Material supplied |
((

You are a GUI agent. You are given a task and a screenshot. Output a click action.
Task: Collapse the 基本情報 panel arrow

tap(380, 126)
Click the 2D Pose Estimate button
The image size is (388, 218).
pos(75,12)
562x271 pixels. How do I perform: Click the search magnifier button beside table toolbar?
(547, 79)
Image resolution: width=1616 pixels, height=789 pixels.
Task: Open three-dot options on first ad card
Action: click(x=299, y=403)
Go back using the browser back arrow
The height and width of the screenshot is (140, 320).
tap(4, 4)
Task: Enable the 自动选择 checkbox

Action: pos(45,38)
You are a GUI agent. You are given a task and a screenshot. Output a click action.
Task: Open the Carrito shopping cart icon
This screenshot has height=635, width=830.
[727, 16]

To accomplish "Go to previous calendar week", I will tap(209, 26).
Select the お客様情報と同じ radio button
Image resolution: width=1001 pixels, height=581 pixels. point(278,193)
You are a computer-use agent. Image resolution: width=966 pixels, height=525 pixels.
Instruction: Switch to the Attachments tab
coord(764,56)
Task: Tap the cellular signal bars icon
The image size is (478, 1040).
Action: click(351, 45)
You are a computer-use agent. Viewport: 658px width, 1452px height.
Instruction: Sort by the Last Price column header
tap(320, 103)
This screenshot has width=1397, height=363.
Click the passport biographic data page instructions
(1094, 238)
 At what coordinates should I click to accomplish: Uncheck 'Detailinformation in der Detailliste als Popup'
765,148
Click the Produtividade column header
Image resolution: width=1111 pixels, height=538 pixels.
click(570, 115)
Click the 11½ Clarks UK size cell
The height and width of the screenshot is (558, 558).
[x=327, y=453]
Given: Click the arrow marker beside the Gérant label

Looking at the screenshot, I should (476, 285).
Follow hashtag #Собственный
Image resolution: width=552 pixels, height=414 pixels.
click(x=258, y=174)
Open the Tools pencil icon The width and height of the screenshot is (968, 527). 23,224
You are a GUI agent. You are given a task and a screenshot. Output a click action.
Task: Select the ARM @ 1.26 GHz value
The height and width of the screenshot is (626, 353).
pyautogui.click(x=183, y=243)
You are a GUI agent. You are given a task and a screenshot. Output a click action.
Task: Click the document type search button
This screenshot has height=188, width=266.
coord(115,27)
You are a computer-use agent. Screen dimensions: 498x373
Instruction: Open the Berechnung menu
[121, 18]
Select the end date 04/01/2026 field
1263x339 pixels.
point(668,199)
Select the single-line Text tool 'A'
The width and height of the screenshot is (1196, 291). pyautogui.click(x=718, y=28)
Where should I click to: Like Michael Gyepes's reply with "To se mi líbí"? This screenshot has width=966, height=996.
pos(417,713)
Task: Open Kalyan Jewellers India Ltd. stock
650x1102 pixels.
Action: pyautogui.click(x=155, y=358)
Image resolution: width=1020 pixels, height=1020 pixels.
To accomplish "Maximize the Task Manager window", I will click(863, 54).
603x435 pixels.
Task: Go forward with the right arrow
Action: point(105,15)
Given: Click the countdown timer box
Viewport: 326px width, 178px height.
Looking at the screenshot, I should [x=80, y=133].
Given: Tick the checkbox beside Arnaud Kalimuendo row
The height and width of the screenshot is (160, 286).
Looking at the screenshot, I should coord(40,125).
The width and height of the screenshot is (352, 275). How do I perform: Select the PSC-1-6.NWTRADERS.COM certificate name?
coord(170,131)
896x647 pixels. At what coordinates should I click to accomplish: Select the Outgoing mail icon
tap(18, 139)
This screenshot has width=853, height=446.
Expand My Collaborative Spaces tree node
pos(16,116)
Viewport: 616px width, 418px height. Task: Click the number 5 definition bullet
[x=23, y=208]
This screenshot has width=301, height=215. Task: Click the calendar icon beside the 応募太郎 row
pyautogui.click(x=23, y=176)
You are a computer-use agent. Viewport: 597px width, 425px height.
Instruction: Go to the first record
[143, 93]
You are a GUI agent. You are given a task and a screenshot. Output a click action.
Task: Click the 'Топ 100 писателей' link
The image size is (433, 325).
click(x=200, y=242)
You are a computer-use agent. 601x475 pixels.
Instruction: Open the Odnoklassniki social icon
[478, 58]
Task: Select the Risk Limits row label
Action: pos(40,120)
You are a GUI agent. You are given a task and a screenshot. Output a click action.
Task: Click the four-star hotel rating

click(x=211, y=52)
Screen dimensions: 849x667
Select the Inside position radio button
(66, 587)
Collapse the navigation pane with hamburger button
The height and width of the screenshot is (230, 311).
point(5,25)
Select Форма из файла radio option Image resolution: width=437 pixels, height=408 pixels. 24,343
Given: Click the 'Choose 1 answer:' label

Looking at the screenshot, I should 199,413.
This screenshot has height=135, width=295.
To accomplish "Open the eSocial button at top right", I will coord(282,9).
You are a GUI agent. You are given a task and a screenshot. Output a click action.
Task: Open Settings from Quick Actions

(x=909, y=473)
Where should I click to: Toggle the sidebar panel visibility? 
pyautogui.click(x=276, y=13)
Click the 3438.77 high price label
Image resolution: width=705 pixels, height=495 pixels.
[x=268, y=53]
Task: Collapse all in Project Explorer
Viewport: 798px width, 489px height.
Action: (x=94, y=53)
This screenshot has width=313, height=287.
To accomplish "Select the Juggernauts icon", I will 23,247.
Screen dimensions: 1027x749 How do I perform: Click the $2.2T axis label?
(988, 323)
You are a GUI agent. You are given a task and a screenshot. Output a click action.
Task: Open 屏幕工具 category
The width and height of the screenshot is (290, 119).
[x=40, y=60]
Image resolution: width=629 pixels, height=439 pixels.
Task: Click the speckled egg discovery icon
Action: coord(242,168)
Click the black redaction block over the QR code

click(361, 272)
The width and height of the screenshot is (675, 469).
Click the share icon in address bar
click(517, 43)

))

Description of the task |
For the lines above, output exactly those from the line containing "Click the passport" through the line containing "Click the 11½ Clarks UK size cell", and skip the others.

Completed task |
Click the passport biographic data page instructions
(1094, 238)
 At what coordinates should I click to accomplish: Uncheck 'Detailinformation in der Detailliste als Popup'
765,148
Click the Produtividade column header
Image resolution: width=1111 pixels, height=538 pixels.
click(570, 115)
Click the 11½ Clarks UK size cell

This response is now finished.